In the recent decision of Jack v Sigma Healthcare T/A Sigma Healthcare  FWC 6364 (13 September 2019) the Fair Work Commission (Commission) has determined that an employee who was dismissed by her employer, Sigma Healthcare (Sigma), after she sustained an injury outside of work and could no longer perform the inherent requirements her job, was ‘validly’ dismissed pursuant to the Fair Work Act 2009 (Cth) (Act).
In October 2017, after sustaining an injury in a non-work related motor vehicle accident, the employee took a period of personal leave, which extended until the termination of her employment in early 2019.
It was undisputed that the employee had no capacity to work during the six months immediately after her accident. Following this, however, between May 2018 and her termination, the employee produced various medical evidence that ranged from suggesting she could return to work on a modified basis, to suggesting she had no current capacity to work at all.
Sigma had left the employee’s position open for more than 12 months when, in January 2019, they had a teleconference with the employee. She was informed during the call that based on the evidence before Sigma, they could no longer keep “her job open”. The employee conceded during the conversation that she could “no longer prolong the inevitable” and “this will give me the time I need to concentrate on getting better.”
Later that day, Sigma sent the employee a letter confirming that her employment had been terminated on the grounds of her inability to perform the inherent requirements of her role. She was also advised that there were no other suitable positions available to her within the business.

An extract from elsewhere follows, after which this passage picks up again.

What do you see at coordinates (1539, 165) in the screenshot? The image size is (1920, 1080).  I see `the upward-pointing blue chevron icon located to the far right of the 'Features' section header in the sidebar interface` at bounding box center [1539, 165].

Despite her earlier concessions, the employee then proceeded to lodge an unfair dismissal claim against Sigma alleging, among other things, that there was no relevant evidence to support Sigma’s position that she did not have capacity to perform the inherent requirements of her pre-injury role “either at the time or in the foreseeable future”.
When considering whether the reasons for the dismissal were valid pursuant to section 387(a) of the Act, the reason must be related to an employee’s capacity or conduct, the reason must be sound, defensible or well-founded, and the reason cannot be capricious, fanciful, spiteful or prejudiced’. In this case, Commissioner Cirkovic adopted the approach of the Full Bench of the Commission in Jetstar Airways Pty Limited v Neeteson-Lemkes and considered:
Commissioner Cirkovic was satisfied that at the time of termination, the employee was unable to perform the inherent requirements of her role based on the medical evidence which suggested she was suffering from a physical and mental incapacity.
It was then acknowledged that whilst modifications to the employee’s duties could be made to accommodate her physical condition, no adjustments could be made to appropriately accommodate her mental incapacity.
As a result, the dispute between the parties was therefore confined to the state of the evidence as to the employee’s future capacity to perform the inherent requirements of her role.
In considering this issue, particular weight was given to a letter dated 14 January 2019 from the employee’s treating physician, which emphasised her psychiatrist’s recommendation that she should be assessed again in two to three months. Commissioner Cirkovic held this was not a medical opinion that the employee would be fit for work in the future, but rather it merely expressed the opinion that the employee may become fit for work at some point in the future.
Whilst Commissioner Cirkovic sympathised with the employee’s situation and considered the community interest factor in assisting the rehabilitation and return to work of seriously injured or ill individuals, she ultimately held that the termination was fair particularly given the actions of Sigma who kept the employee’s position open for an extended period.
The decision implements the approach endorsed by the Full Bench of the Commission in CSL Limited T/A CSL Behring v Chris Papaioannou  FWCFB 1005, who observed that the onus is on the Commission rather than the employer to:
“…consider and make findings as to whether, at the time of the dismissal, the applicant suffered from the alleged incapacity based on the relevant medical and other evidence before the Commission, as determined in Jetstar.”
Caution always needs to be exercised whenever an employer is considering terminating the employment of an ill or injured employee who has been absent from work for extended period. While an employee may seek to commence an unfair dismissal claim, there are other employment or discrimination related claims which may be available to an employee in those circumstances.
In making any decision to terminate, it is critical that an employer obtains a report from the employee’s treating medical practitioner or as a result of an independent medical examination, which sets out a diagnosis of the employee’s medical condition and the expected prognosis for that condition. That report must focus on whether the employee is capable of performing the inherent requirements of their role at that time or in the foreseeable future, and whether any reasonable adjustments or accommodations could be made so as to allow that to occur.
Where there are conflicting or competing medical opinions which have been provided, then an employer cannot simply rely upon the opinion of its choice. Rather, in those circumstances an employer must seek to resolve the conflict in some way, such as by seeking further clarification from the relevant medical practitioners or by seeking a further assessment, in order to be able to establish that it has a valid reason for termination. Where an employer does not properly resolve that conflict, then the Commission may determine for itself which medical evidence should have been relied upon.